Friday, February 22, 2013

Does God Hold Us Back? - Matthew 11:28-30

Does God hold us back? Does being a disciple limit and hinder us from doing better, more worthwhile things? Sometimes we think this way, even though we may not admit it. “If only I didn’t have to give so much of my energy and resources to the church...” or “My business would be much more successful if I didn’t have to be completely honest in my dealings…” or “I hate not being able to do what others do for socializing (ie, drink, curse, gossip, tell lewd jokes, etc.)…” And the list could go on.

It seems we have a tendency to bemoan how “limiting” and “narrow” we have become because of our commitment to the Lord. But this attitude comes from wrong thinking, and a look into three Biblical passages will help us see why.

taken from

MATTHEW 11:28-30
28 Come to me, all who labor and are heavy laden, and I will give you rest. 29Take my yoke upon you, and learn from me, for I am gentle and lowly in heart, and you will find rest for your souls. 30For my yoke is easy, and my burden is light.”

G.K. Chesterton once said “The Christian ideal has not been tried and found wanting. It has been found difficult and left untried.” The Christian life is indeed difficult, as so often taught by no less than Jesus and the apostles. So how could Jesus say, “my yoke is easy and my burden is light”?

The Burden of Legalism. Long before Jesus' time, God appointed Israelite priests to teach His laws to the people of Israel. Throughout the centuries, however, religious leaders added more and more rules that good Jews had to observe in order to be “holy.” They called these rules the “fence around the Torah,” or safety measures in order to protect people from breaking the laws. Strict enforcement of these rules led, predictably, to a very rigid and burdensome religion that, at times, bordered on the laughable. For example, Jesus and his disciples were confronted by the Pharisees for not washing their hands before meals. In another episode, religious leaders were incensed at Jesus for healing a man on the Sabbath!

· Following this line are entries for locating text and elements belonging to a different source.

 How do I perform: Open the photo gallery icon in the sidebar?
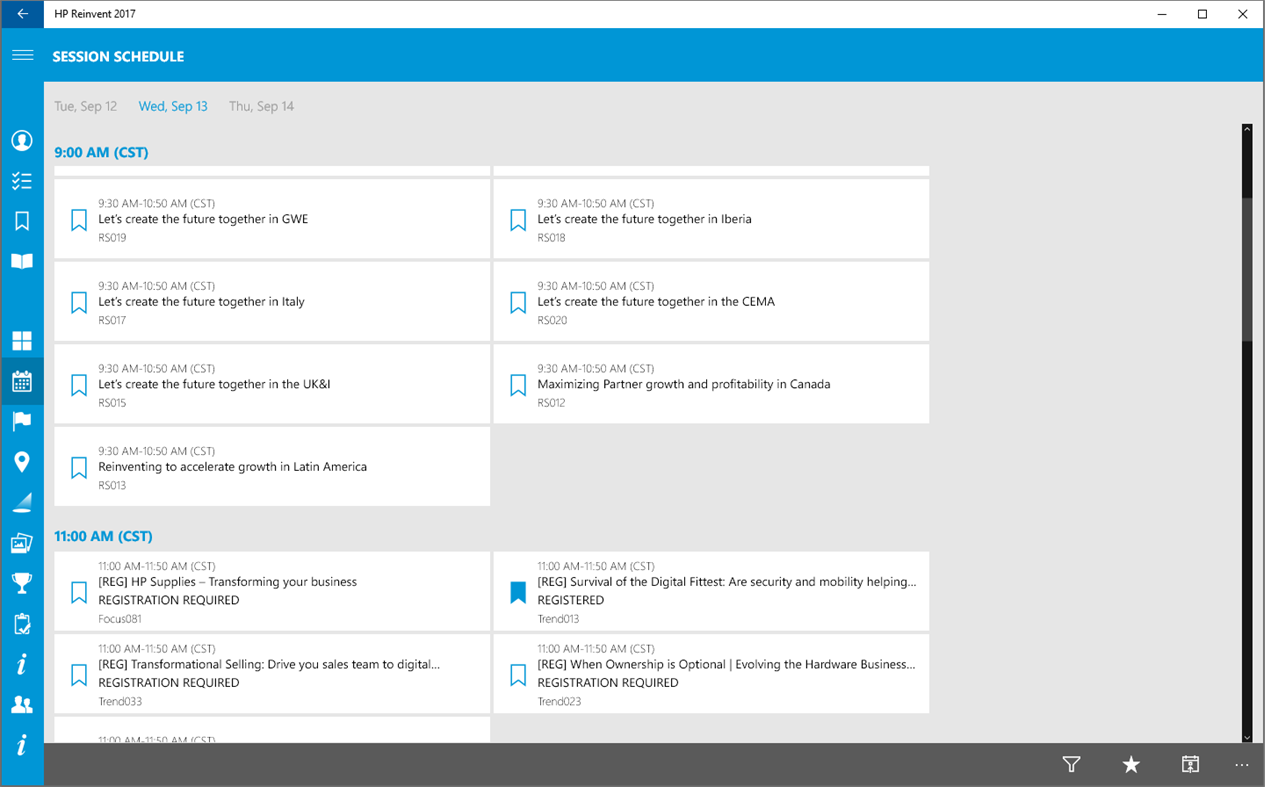coord(22,542)
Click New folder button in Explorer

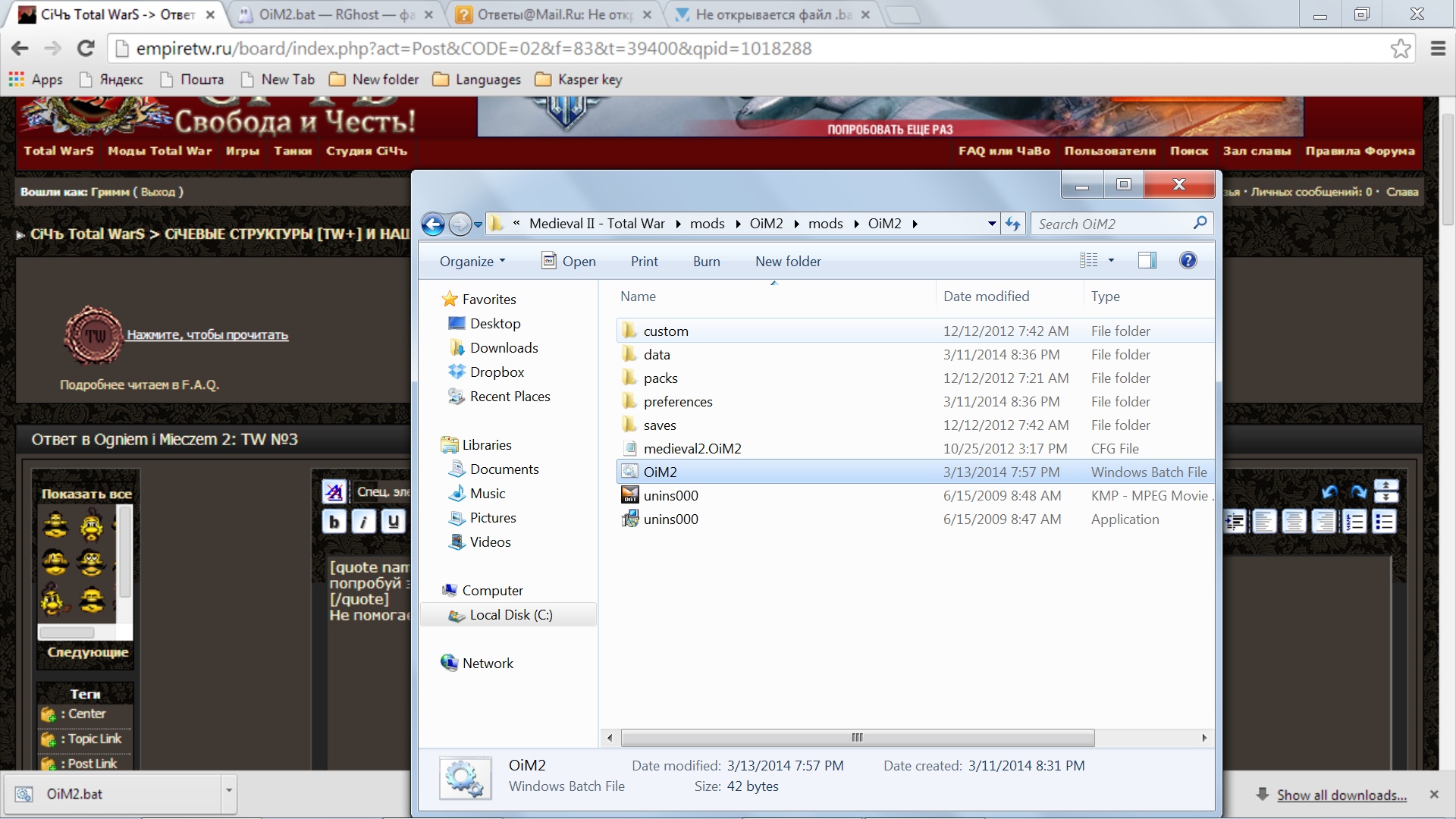tap(788, 261)
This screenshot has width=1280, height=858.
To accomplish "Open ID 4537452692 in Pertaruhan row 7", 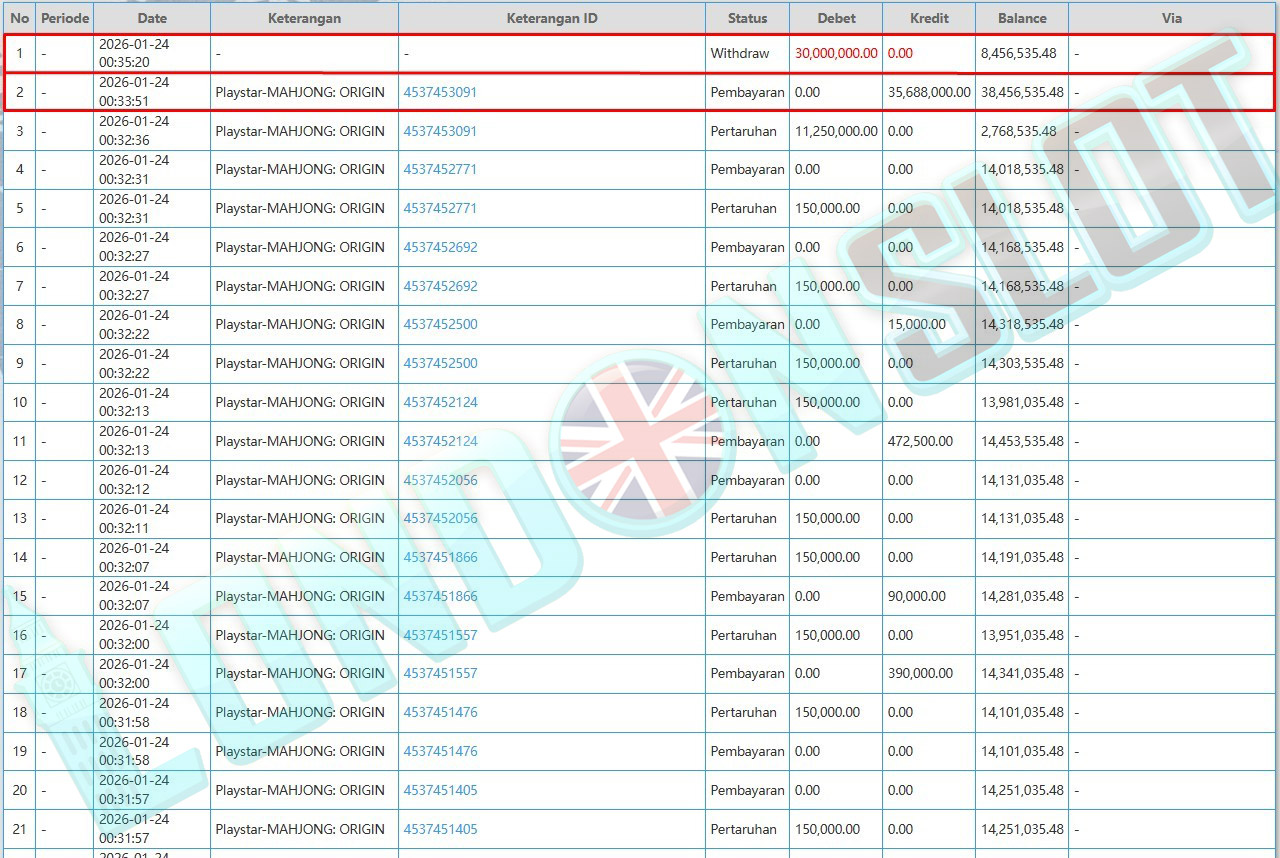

The Deceptiveness of Formalism. Emphasizing external conformity to a set of rules made the Judaism of Jesus' day formalistic. Someone could be considered holy just because he/she attended the synagogue, observed holy days, kept aloof from known sinners like lepers, prostitutes and tax collectors, and gave tithes to the Temple. This failed to recognize, however, that holiness is a matter of the heart before it is a matter of external obedience.

A Graceless “Holiness”. True to their formalistic bent, the religious leaders reasoned that in order to protect their holiness, pious Jews had to keep away from people who were considered especially sinful: sick and physically handicapped people, because their condition was (wrongly) seen as God's punishment for sin; tax collectors, because they collaborated with the despised Romans and stole from the people; Samaritans, because their religion was an unholy hybrid of Judaism and pagan religions; and prostitutes... for obvious reasons. And so, they abdicated their God-given responsibility to reach out in love to these groups and lead them to the Lord. Instead of letting God's light shine, they tried to keep it to themselves, in their holy huddle.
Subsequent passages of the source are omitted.